__INSTRUCTION A__.
Copy the section of the experiment-analysis text from "Mistake 4: Over-Interpreting" to "a ~3.5% overall effect.", keeping every word as it stands.

** BEGIN PROVIDED TEXT **

The Courage to Say "I Don't Know"

Temptation	Better Response
"Results were positive" (but not significant)	"Results were directionally positive but inconclusive"
"No significant difference" (framing as no effect)	"We could not detect a difference with available data"
"The treatment works" (based on $p = 0.06$ )	"Suggestive evidence but below significance threshold"

Part 5: Common Mistakes and How to Avoid Them

Mistake 1: Multiple Testing Without Correction

You test 10 metrics. None have real effects. At α = 0.05, expected false positives: 0.5. Probability of at least one false positive: 40%.

Solution: Pre-specify a primary metric, correct for others, or clearly label as "exploratory."

Mistake 2: Cherry-Picking Segments

The Pattern:

Overall result is flat
Find a segment where treatment wins
Report segment result as main finding

The Fix:

Pre-specify segments of interest
Report all pre-specified segments, not just winners
Label post-hoc findings as "exploratory"

Mistake 3: Ignoring Guardrails

Bad: "Conversion up 5%! Ship it!" Good: "Conversion up 5%, but revenue flat and support tickets up 20%. Investigate before shipping."

Mistake 4: Over-Interpreting Segment Differences

You observe:

Mobile: +5% (significant)
Desktop: +2% (not significant)

Wrong conclusion: "Treatment works better on mobile."

Right approach: Test the interaction — is the difference between 5% and 2% itself significant? Often, both segments are consistent with a ~3.5% overall effect.

Part 6: Documentation and Audit Trails

What to Document

# Analysis Log: Checkout Experiment

## Data Pull
- **Date**: 2026-01-30
- **Query**: `checkout_experiment_v2.sql`
- **Rows**: 145,892 sessions
- **Filters applied**: Excluded bot traffic (user_agent filter)

## Data Quality Checks
- [x] SRM check: Control 50.2%, Treatment 49.8% (p = 0.34, OK)

** END PROVIDED TEXT **
** BEGIN DATA IN THIS EXERCISE **

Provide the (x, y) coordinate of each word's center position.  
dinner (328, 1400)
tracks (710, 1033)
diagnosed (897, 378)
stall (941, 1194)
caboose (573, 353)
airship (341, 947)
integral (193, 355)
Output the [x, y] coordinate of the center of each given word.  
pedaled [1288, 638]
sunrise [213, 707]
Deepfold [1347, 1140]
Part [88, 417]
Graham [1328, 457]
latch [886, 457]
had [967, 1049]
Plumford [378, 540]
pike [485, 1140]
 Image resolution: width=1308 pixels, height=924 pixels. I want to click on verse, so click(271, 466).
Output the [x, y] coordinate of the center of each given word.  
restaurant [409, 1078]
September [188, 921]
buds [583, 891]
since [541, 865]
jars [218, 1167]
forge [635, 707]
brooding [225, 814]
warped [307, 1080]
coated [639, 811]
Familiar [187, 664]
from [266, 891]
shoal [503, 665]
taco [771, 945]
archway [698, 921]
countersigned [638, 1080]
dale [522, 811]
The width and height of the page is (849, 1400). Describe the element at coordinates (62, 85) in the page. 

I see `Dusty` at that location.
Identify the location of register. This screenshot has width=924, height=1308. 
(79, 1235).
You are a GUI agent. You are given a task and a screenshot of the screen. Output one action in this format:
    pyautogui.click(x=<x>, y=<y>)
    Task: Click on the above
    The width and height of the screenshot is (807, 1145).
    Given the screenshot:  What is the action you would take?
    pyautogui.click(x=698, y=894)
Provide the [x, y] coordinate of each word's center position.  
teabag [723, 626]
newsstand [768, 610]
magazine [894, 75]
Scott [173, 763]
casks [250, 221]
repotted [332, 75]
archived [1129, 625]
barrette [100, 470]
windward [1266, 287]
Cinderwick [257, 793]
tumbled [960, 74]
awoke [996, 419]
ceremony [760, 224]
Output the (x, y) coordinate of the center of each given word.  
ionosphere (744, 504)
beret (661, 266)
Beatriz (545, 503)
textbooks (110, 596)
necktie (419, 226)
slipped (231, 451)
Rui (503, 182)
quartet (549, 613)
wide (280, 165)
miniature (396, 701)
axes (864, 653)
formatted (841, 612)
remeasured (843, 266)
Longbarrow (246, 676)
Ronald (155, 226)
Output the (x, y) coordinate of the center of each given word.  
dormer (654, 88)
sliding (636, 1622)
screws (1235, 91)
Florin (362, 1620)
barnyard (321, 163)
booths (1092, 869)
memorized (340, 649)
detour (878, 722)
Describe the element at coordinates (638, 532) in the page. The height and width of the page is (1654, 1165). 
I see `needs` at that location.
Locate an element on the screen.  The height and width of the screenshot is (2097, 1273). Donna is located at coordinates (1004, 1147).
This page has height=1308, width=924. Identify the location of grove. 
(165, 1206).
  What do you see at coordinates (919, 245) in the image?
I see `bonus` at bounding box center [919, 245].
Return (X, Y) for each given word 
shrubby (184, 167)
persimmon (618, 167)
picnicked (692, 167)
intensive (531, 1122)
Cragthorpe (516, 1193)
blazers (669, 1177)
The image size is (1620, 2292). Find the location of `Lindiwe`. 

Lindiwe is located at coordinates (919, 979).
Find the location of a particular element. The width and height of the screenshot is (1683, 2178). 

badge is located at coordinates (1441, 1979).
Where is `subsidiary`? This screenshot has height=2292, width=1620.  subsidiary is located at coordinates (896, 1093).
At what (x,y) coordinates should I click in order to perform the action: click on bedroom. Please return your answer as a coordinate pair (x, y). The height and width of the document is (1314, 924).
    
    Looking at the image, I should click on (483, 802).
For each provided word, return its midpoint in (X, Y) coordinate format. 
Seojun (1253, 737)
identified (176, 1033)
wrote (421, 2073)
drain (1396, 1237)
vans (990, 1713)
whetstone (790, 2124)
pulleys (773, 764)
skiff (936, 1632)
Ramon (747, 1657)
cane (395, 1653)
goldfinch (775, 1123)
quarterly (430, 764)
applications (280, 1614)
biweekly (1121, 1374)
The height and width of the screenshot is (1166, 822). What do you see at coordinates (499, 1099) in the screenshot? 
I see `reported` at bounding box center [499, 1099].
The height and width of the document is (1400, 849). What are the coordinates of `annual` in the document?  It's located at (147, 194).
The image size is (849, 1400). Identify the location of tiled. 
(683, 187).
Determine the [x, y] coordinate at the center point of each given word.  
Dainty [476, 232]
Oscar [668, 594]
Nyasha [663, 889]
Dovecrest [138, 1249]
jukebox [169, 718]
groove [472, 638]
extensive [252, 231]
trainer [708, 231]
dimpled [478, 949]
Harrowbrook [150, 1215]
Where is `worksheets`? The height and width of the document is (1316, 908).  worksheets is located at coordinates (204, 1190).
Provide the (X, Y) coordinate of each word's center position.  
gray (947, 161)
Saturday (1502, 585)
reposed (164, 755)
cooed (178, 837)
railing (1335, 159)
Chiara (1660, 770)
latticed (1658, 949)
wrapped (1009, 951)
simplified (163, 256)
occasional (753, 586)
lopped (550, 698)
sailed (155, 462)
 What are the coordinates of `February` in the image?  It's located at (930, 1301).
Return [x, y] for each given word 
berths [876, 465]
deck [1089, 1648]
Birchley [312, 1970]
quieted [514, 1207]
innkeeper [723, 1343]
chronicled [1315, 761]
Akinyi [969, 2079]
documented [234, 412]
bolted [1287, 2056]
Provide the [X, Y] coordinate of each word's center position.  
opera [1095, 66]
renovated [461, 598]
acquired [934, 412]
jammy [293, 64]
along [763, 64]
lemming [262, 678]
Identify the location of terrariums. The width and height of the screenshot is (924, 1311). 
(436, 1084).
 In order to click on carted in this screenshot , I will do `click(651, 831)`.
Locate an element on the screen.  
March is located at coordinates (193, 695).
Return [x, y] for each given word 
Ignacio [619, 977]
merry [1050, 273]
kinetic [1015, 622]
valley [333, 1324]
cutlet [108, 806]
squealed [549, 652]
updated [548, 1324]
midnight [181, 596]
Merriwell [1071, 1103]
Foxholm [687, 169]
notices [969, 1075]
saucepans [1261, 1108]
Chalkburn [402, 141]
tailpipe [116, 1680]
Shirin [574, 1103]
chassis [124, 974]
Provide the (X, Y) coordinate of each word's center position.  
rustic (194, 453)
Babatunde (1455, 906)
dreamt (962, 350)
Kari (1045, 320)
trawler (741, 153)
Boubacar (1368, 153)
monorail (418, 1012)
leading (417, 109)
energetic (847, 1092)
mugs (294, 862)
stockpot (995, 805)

** END DATA IN THIS EXERCISE **

__INSTRUCTION B__.
Write out the rows from the line with "Oscar [668, 594]" to the line with "saucepans [1261, 1108]", both included, without changing anything.

__PROBLEM SOLUTION A__.
Mistake 4: Over-Interpreting Segment Differences

You observe:

Mobile: +5% (significant)
Desktop: +2% (not significant)

Wrong conclusion: "Treatment works better on mobile."

Right approach: Test the interaction — is the difference between 5% and 2% itself significant? Often, both segments are consistent with a ~3.5% overall effect.

__PROBLEM SOLUTION B__.
Oscar [668, 594]
Nyasha [663, 889]
Dovecrest [138, 1249]
jukebox [169, 718]
groove [472, 638]
extensive [252, 231]
trainer [708, 231]
dimpled [478, 949]
Harrowbrook [150, 1215]
Where is `worksheets`? The height and width of the document is (1316, 908).  worksheets is located at coordinates (204, 1190).
Provide the (X, Y) coordinate of each word's center position.  
gray (947, 161)
Saturday (1502, 585)
reposed (164, 755)
cooed (178, 837)
railing (1335, 159)
Chiara (1660, 770)
latticed (1658, 949)
wrapped (1009, 951)
simplified (163, 256)
occasional (753, 586)
lopped (550, 698)
sailed (155, 462)
 What are the coordinates of `February` in the image?  It's located at (930, 1301).
Return [x, y] for each given word 
berths [876, 465]
deck [1089, 1648]
Birchley [312, 1970]
quieted [514, 1207]
innkeeper [723, 1343]
chronicled [1315, 761]
Akinyi [969, 2079]
documented [234, 412]
bolted [1287, 2056]
Provide the [X, Y] coordinate of each word's center position.  
opera [1095, 66]
renovated [461, 598]
acquired [934, 412]
jammy [293, 64]
along [763, 64]
lemming [262, 678]
Identify the location of terrariums. The width and height of the screenshot is (924, 1311). 
(436, 1084).
 In order to click on carted in this screenshot , I will do `click(651, 831)`.
Locate an element on the screen.  
March is located at coordinates (193, 695).
Return [x, y] for each given word 
Ignacio [619, 977]
merry [1050, 273]
kinetic [1015, 622]
valley [333, 1324]
cutlet [108, 806]
squealed [549, 652]
updated [548, 1324]
midnight [181, 596]
Merriwell [1071, 1103]
Foxholm [687, 169]
notices [969, 1075]
saucepans [1261, 1108]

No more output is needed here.